WHAT NEEDS TO BE DONE: In the records below, find the line that contains "Фіточай Наш Чай" and the line that contains "добавка (138, 865)", then retype exactly those two lines and every line between them.
+++ EXTRACTED MATERIAL
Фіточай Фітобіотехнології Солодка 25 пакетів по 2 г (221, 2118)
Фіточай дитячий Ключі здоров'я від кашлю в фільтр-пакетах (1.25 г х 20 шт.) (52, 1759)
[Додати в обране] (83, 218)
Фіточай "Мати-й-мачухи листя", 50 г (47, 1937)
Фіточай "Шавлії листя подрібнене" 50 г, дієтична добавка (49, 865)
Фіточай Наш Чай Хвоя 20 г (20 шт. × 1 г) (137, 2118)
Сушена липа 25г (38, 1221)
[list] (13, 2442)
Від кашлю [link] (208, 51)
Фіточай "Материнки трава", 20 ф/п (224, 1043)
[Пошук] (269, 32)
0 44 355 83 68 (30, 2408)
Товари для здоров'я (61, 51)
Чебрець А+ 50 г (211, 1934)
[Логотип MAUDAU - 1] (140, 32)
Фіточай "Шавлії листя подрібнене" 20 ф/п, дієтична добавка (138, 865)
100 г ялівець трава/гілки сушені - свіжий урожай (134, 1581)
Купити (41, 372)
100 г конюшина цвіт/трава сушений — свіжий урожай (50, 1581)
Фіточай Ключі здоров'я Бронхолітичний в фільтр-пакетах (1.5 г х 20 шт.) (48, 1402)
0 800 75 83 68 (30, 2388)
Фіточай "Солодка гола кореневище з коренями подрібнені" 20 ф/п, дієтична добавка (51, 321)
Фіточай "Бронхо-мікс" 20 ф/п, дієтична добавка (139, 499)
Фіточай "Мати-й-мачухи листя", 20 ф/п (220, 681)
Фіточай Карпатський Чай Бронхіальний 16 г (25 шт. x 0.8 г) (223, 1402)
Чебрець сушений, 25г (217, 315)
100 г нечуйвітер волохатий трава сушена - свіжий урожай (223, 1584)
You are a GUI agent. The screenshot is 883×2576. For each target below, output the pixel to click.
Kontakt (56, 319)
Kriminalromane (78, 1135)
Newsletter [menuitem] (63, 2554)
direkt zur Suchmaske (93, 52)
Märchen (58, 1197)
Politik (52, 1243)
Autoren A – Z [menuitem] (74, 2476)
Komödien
++++++
SOLUTION TO THE EXERCISE:
Фіточай Наш Чай Хвоя 20 г (20 шт. × 1 г) (137, 2118)
Сушена липа 25г (38, 1221)
[list] (13, 2442)
Від кашлю [link] (208, 51)
Фіточай "Материнки трава", 20 ф/п (224, 1043)
[Пошук] (269, 32)
0 44 355 83 68 (30, 2408)
Товари для здоров'я (61, 51)
Чебрець А+ 50 г (211, 1934)
[Логотип MAUDAU - 1] (140, 32)
Фіточай "Шавлії листя подрібнене" 20 ф/п, дієтична добавка (138, 865)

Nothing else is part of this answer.